No. 5 – Hapoel Haifa
- Position: Forward
- League: Israeli Basketball Premier League

Personal information
- Born: November 15, 1990 (age 34) Miami, Florida
- Nationality: American
- Listed height: 6 ft 7 in (2.01 m)
- Listed weight: 216 lb (98 kg)

Career information
- High school: Monsignor Edward Pace High School
- College: University of Louisville; Florida International University;

Career history
- 2020–present: Hapoel Haifa

= Rakeem Buckles =

Professional basketball player

Rakeem Buckles (born November 15, 1990) is a professional basketball player, and plays the forward position. He plays for Hapoel Haifa in the Israeli Basketball Premier League.

==Personal life==
Buckles was born in Miami, Florida. His parents are Ronald and Sabrina Buckles. He is 6 ft 7 in tall, and weighs 216 lb.

==Basketball career==
Buckles attended and played basketball for Monsignor Edward Pace High School. As a senior, he was named the Florida Class 4A Player of the Year after he averaged 22.8 points, 13.1 rebounds, and 3.5 blocked shots per game.
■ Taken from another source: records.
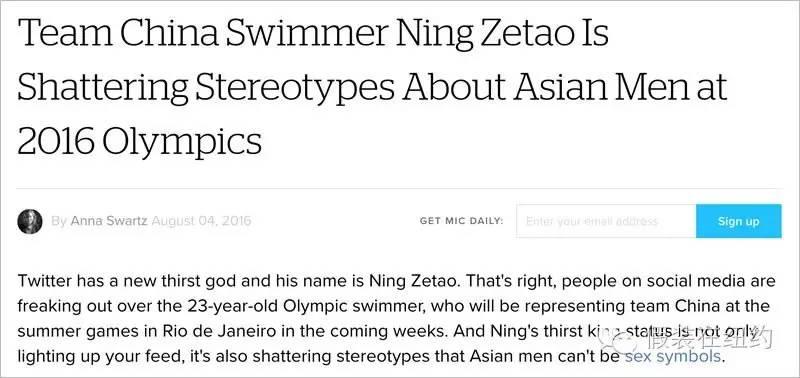Click the word 'Twitter' starting the paragraph
The image size is (800, 378).
click(45, 281)
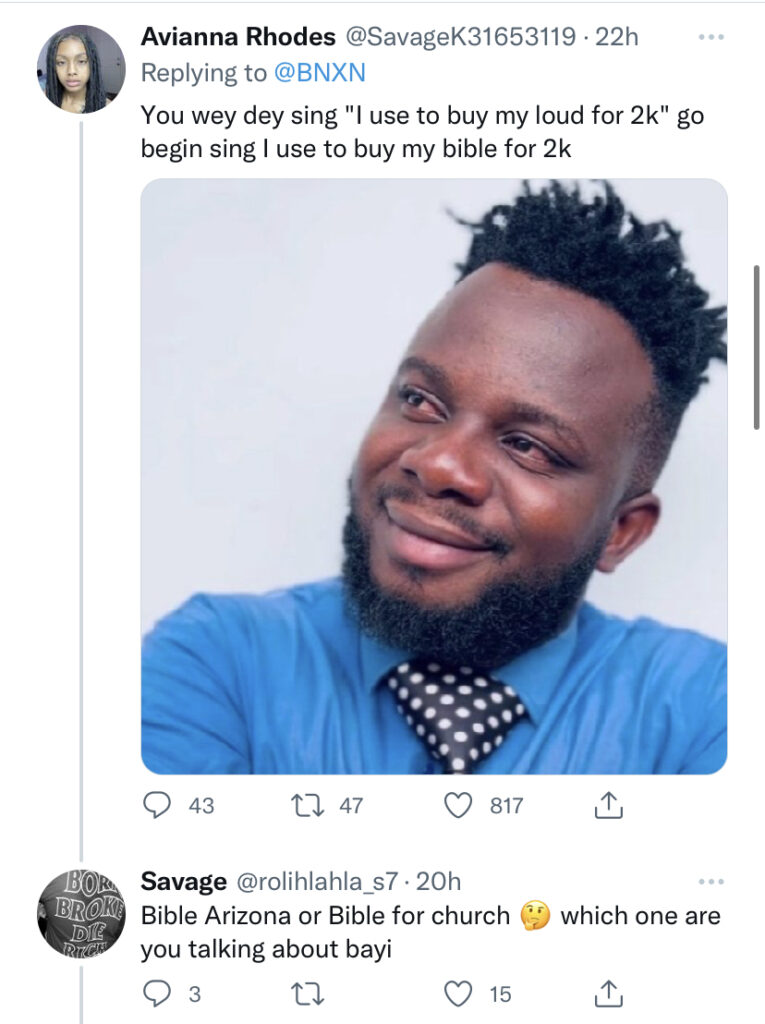
Task: Like the tweet with 817 likes
Action: point(458,805)
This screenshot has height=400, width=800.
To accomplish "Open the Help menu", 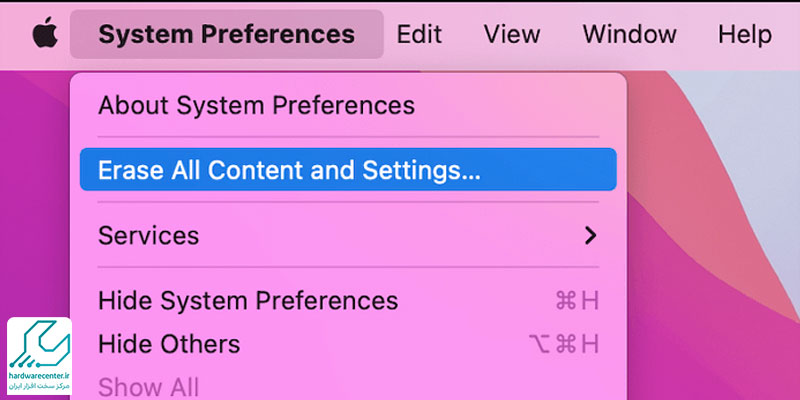I will [x=744, y=34].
He played basketball at the University of Louisville in 2009–12. Between 2011 and 2012 Buckles suffered two torn anterior cruciate ligaments in under 12 months. He then played basketball at Florida International University, for whom in 2013–14 in Conference USA he was third in rebounds per game with 8.6, fifth in rebounds with 266, and eighth in blocks per game with 1.4.

Buckles plays for Hapoel Haifa in the Israeli Basketball Premier League.